=== WHAT THE TASK REQUIRES ===
Rewrite the lines beginning at the one containing "For every named" and ending with the one containing "Perština (273, 421)", swapping "target" for "item" and changing nothing else. Leave the pictures out.

=== GIVEN ENTRIES ===
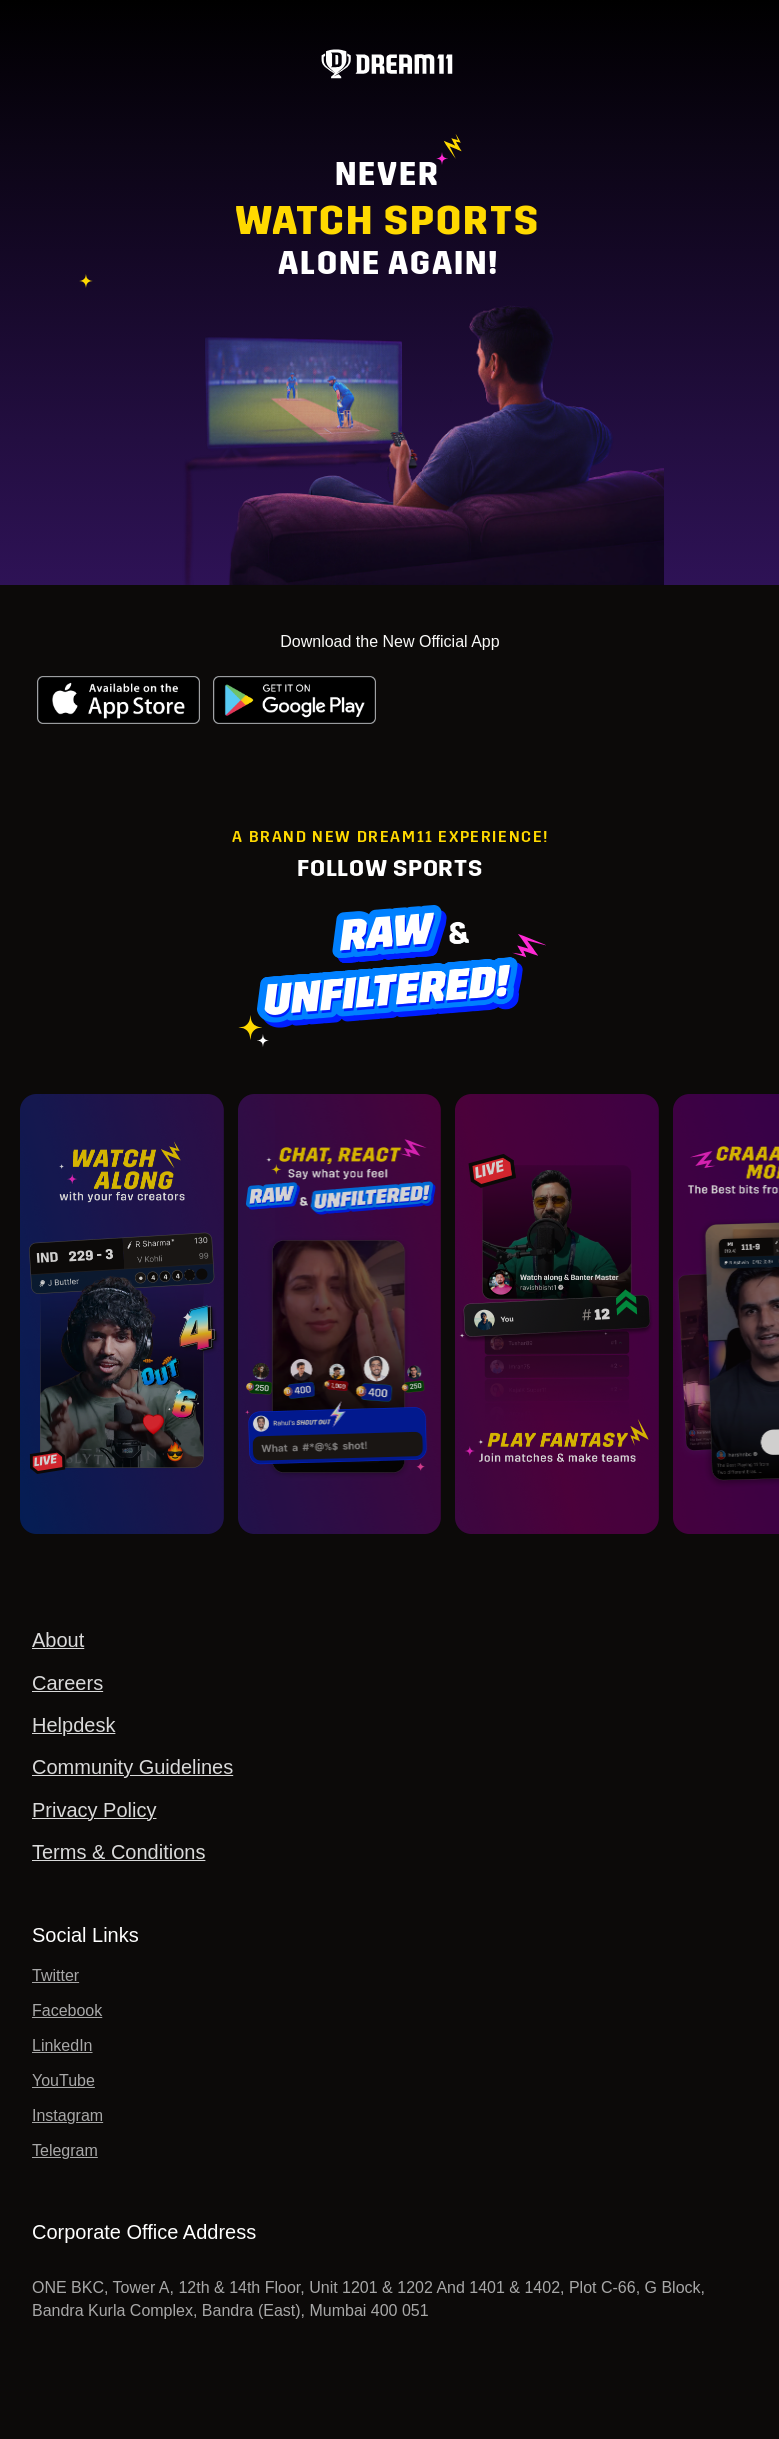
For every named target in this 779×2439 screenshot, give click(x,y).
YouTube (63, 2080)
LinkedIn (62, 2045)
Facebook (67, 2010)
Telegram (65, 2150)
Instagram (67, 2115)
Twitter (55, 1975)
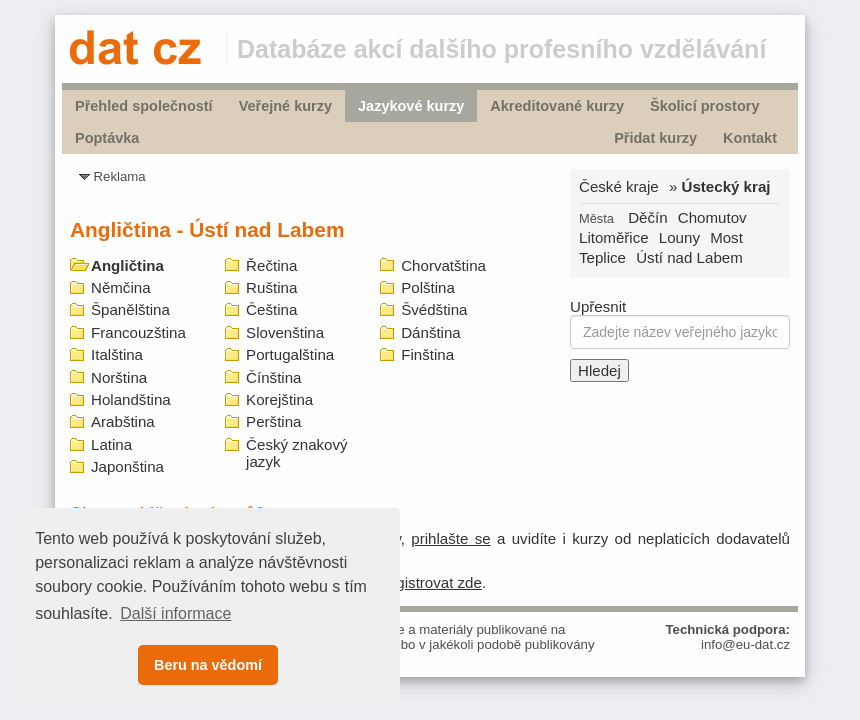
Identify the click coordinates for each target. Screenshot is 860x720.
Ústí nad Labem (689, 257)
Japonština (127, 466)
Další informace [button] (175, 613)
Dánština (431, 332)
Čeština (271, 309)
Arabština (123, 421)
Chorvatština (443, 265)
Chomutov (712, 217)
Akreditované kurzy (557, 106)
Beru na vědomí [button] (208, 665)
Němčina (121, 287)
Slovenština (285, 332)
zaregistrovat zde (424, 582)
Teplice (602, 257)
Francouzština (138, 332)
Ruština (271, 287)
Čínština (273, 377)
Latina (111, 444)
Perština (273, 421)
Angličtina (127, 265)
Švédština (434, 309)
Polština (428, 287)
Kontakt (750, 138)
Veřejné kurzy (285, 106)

...

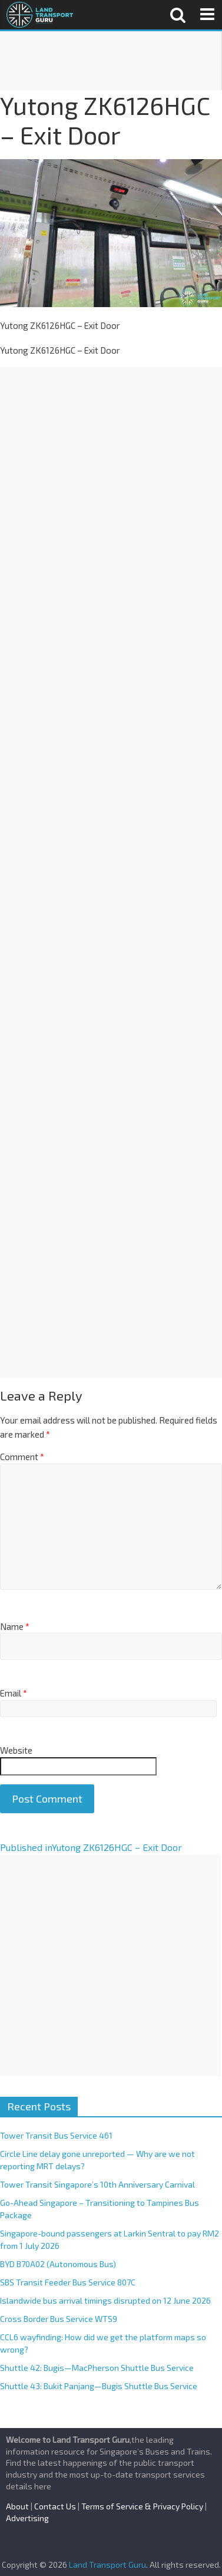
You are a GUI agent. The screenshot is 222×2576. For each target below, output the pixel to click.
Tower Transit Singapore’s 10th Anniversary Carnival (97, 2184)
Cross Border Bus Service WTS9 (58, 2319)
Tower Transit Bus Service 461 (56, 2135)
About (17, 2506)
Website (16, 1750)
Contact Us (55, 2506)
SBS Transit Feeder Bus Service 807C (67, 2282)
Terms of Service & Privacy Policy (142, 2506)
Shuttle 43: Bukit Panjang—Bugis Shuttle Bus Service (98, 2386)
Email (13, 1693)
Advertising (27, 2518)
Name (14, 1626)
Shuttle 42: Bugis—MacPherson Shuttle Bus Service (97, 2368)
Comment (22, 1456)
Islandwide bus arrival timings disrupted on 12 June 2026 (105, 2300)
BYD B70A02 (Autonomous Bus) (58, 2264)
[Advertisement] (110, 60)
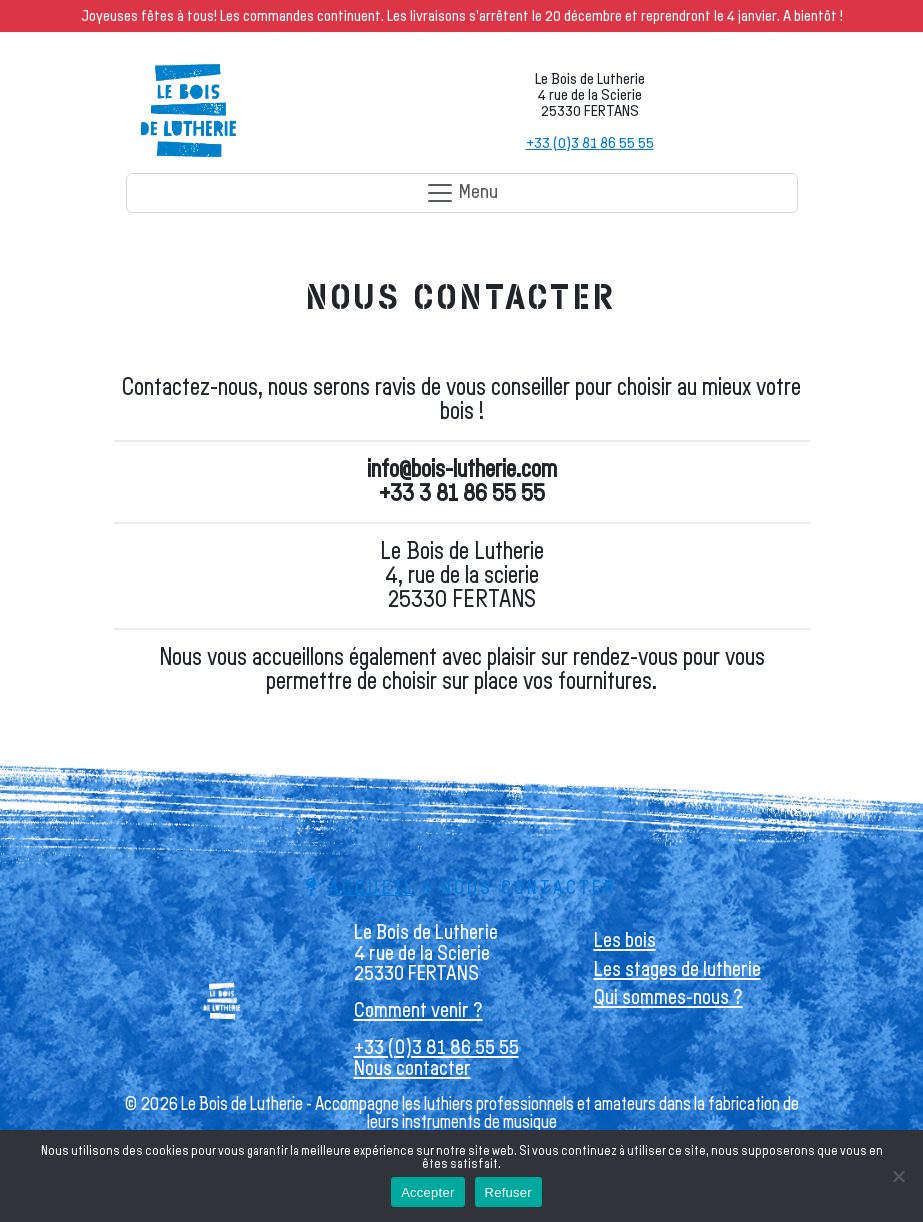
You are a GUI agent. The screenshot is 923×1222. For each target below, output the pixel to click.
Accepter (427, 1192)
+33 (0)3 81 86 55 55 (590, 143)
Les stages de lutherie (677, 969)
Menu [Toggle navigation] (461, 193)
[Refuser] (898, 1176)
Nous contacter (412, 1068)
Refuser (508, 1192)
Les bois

=== SOLUTION TO THIS PROBLEM ===
For every named item in this 779×2439 screenshot, give click(x,y).
YouTube (63, 2080)
LinkedIn (62, 2045)
Facebook (67, 2010)
Telegram (65, 2150)
Instagram (67, 2115)
Twitter (55, 1975)
Identify the click coordinates for each item. Screenshot is 860x720.
Ústí nad Labem (689, 257)
Japonština (127, 466)
Další informace [button] (175, 613)
Dánština (431, 332)
Čeština (271, 309)
Arabština (123, 421)
Chorvatština (443, 265)
Chomutov (712, 217)
Akreditované kurzy (557, 106)
Beru na vědomí [button] (208, 665)
Němčina (121, 287)
Slovenština (285, 332)
zaregistrovat zde (424, 582)
Teplice (602, 257)
Francouzština (138, 332)
Ruština (271, 287)
Čínština (273, 377)
Latina (111, 444)
Perština (273, 421)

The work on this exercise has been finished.